1.Caractéristiques physiques
[24] Le demandeur a témoigné de son origine ethnique rome de la façon suivante :
[Traduction]
Conseil : Vous considérez-vous comme tzigane?
Demandeur d'asile : Oui.
Conseil : Pourquoi vous considérez-vous comme tzigane?
Demandeur d'asile : Parce que ma mère était tzigane. Ses parents étaient tziganes.
Conseil : Et est-ce que la population en général vous considère-t-elle, selon vous, comme tzigane?
Demandeur d'asile : Oui.
Conseil : Votre apparence physique que nous voyons aujourd'hui, elle n'est pas typiquement tzigane?
Demandeur d'asile : Non.
Conseil : Mais avez-vous des caractéristiques tziganes?
Président d'audience : Pourrais-je entendre ce qu'il a dit en premier? Il a dit quelque chose?

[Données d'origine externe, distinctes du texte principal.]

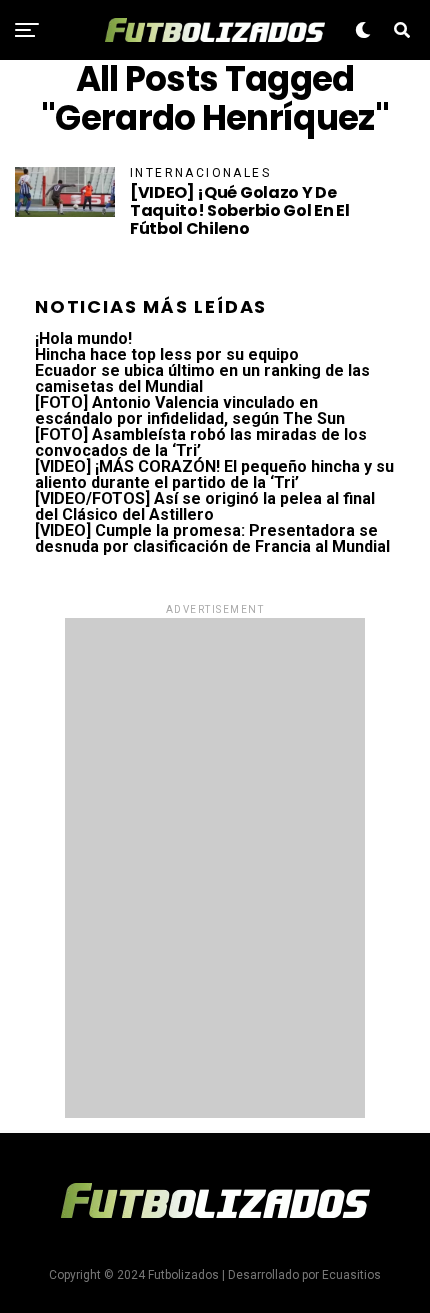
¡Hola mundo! (83, 338)
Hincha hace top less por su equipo (167, 354)
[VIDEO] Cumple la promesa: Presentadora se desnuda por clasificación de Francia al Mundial (212, 538)
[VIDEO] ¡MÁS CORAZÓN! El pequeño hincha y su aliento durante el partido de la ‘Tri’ (214, 474)
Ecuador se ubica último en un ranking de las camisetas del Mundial (202, 378)
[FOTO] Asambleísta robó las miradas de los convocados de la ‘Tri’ (201, 442)
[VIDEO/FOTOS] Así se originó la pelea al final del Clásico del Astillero (205, 506)
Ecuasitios (351, 1275)
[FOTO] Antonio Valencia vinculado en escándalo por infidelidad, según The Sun (190, 410)
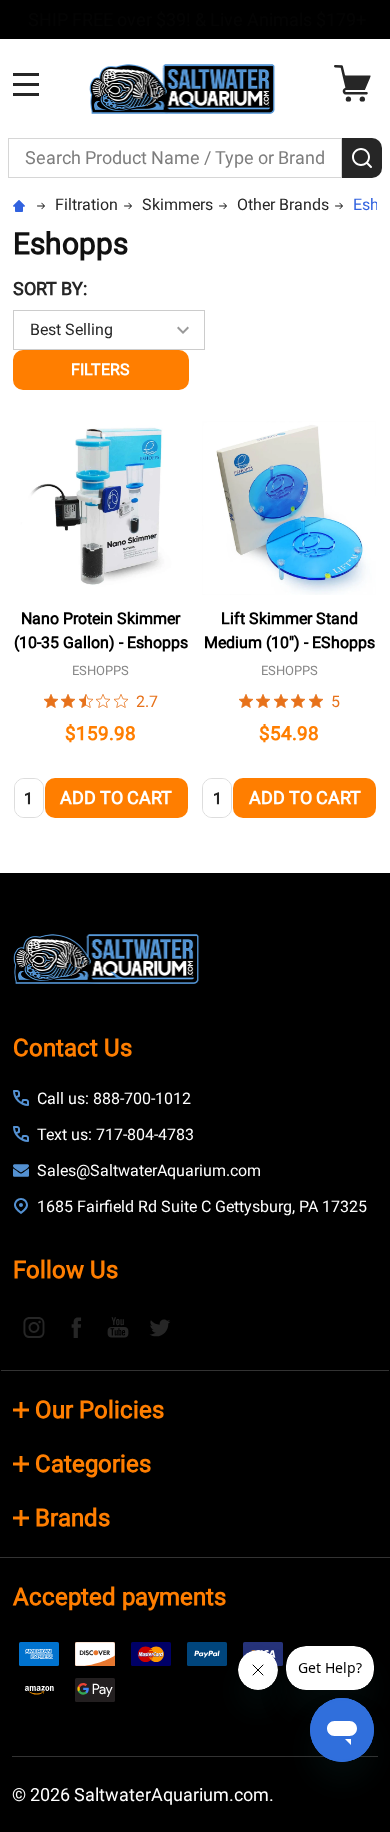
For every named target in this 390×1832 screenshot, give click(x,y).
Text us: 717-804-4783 (115, 1134)
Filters (100, 369)
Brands (72, 1518)
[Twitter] (160, 1327)
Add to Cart (116, 797)
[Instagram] (34, 1327)
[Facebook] (76, 1327)
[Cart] (357, 83)
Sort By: (50, 288)
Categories (93, 1464)
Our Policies (99, 1410)
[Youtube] (118, 1327)
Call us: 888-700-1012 (114, 1098)
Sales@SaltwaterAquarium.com (149, 1170)
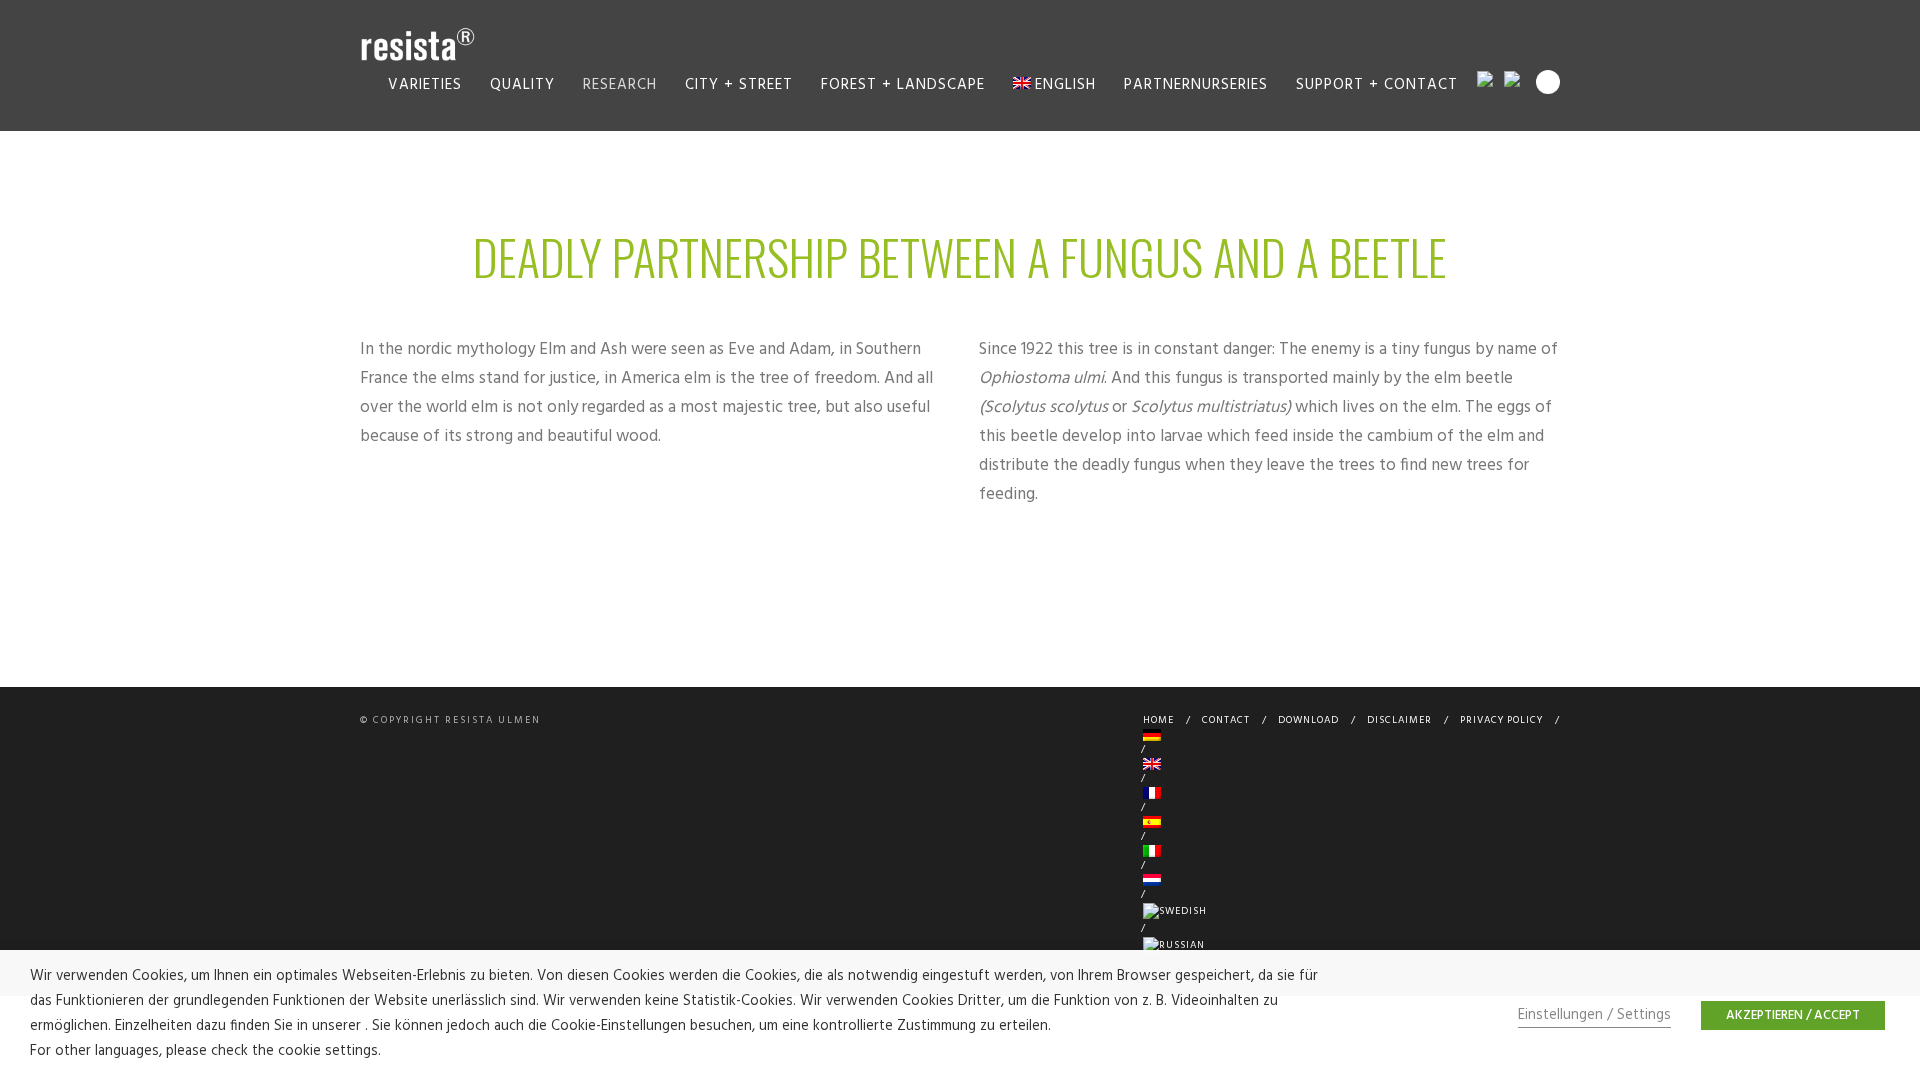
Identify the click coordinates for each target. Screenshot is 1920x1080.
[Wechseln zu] (1348, 735)
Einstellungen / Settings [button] (1594, 1015)
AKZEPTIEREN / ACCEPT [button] (1793, 1015)
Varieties (425, 85)
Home (1158, 720)
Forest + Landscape (903, 85)
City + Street (739, 85)
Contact (1226, 720)
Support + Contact (1377, 85)
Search (1548, 82)
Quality (522, 85)
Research (620, 85)
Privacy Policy (1501, 720)
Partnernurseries (1196, 85)
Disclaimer (1399, 720)
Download (1308, 720)
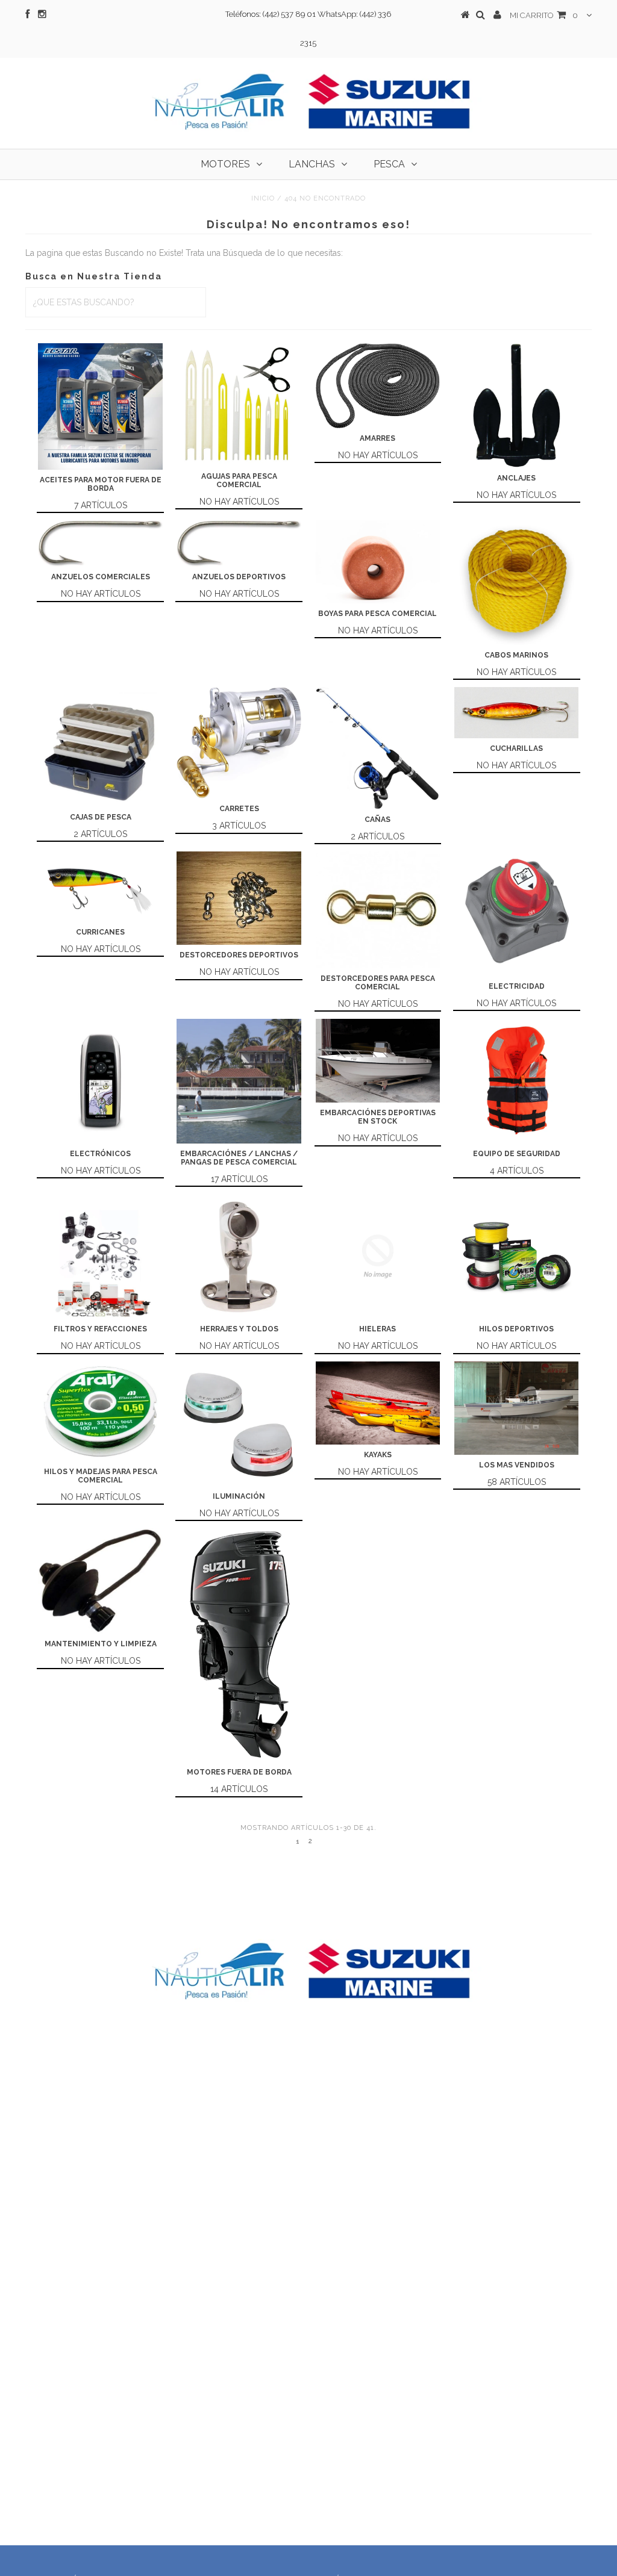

Interprète : Oh, mentalité.
Président d'audience : Mentalité?
Interprète : Et je - caractéristiques. J'ai traduit le mot.
Président d'audience : Je sais, mais je dois entendre d'abord mentalité. Votre conseil vous interrogeait au sujet de vos caractéristiques physiques, je pense.
Conseil : Et-
Président d'audience : Et rien d'autre.
Conseil : Bien. Puis madame l'interprète a donné les caractéristiques physiques, la traduction était donc exactement ce qu'elle a dit. Au début, il a dit mentalité et ensuite il a mentionné les caractéristiques physiques, puis l'interprète a demandé si je voulais dire plus de caractéristiques physiques.
M. Tahiri : Alors, selon son témoignage, ses caractéristiques physiques sont romes ou?
Conseil : Non, d'abord il a dit mentalité mais il avait mal compris parce qu'il ne parlait pas du physique. Je pensais plus aux aspects physiques, et je traiterai des aspects se rapportant à la mentalité plus tard.
M. Tahiri : D'accord.
Conseil : Alors je demanderai bientôt - je voulais simplement qu'il me donne des indications sur ses caractéristiques physiques qu'il considère comme tziganes.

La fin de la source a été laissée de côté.